Answer
(a) $f(-1)$ exists and equals $0$.
(b) $\lim_{x\to-1^+}f(x)$ exists and equals $0$.
(c) $\lim_{x\to-1^+}f(x)=f(-1)=0$
(d) $f$ is continuous at $x=-1$ (from the right)
Work Step by Step
(a) As $x=-1$ lies in the domain $[-1,0)$, we would employ the function $f(x)=x^2-1$.
So, $f(-1)=(-1)^2-1=1-1=0$
From the graph, we can also see that $f(-1)$ exists and equals $0$.

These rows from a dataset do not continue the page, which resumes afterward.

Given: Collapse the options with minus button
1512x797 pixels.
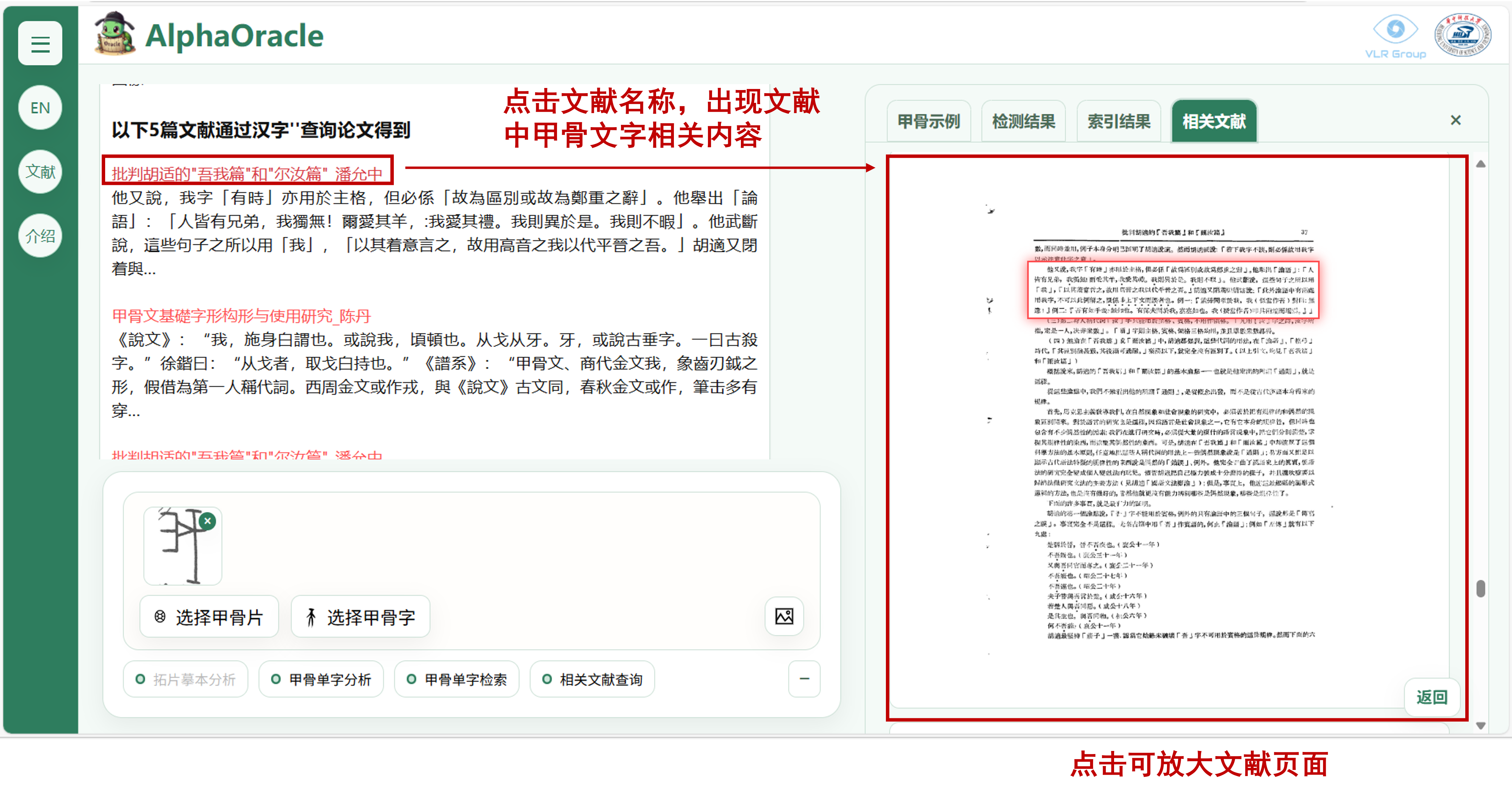Looking at the screenshot, I should (x=804, y=679).
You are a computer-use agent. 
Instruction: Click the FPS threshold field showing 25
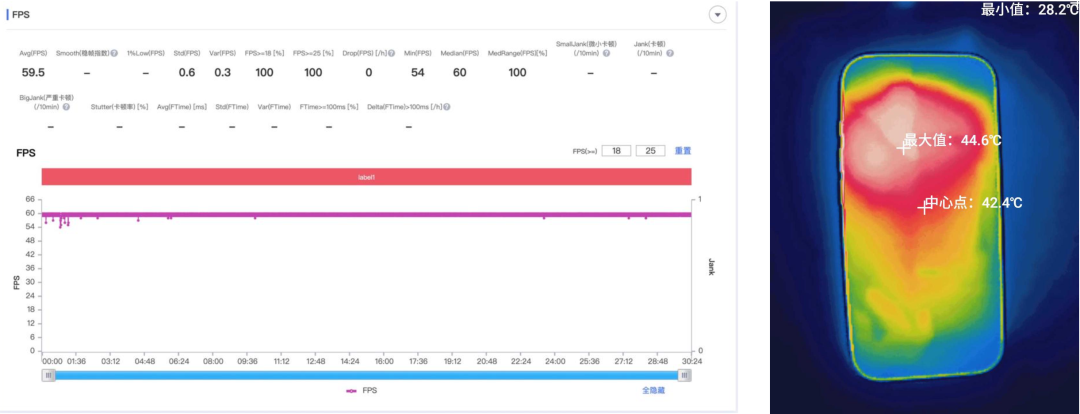point(649,151)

(b) As $x$ approaches $-1$ from the right, we would again employ the function $f(x)=x^2-1$ for the domain $[-1,0)$
So, $\lim_{x\to-1^+}f(x)=\lim_{x\to-1^+}(x^2-1)=(-1)^2-1=1-1=0$
$\lim_{x\to-1^+}f(x)$, thus, exists and equals $0$.
(c) From the results in (a) and (b), $\lim_{x\to-1^+}f(x)=f(-1)=0$
(d) Because $\lim_{x\to-1^+}f(x)=f(-1)=0$, according to definition, $f$ is continuous at $x=-1$ (from the right to be exact).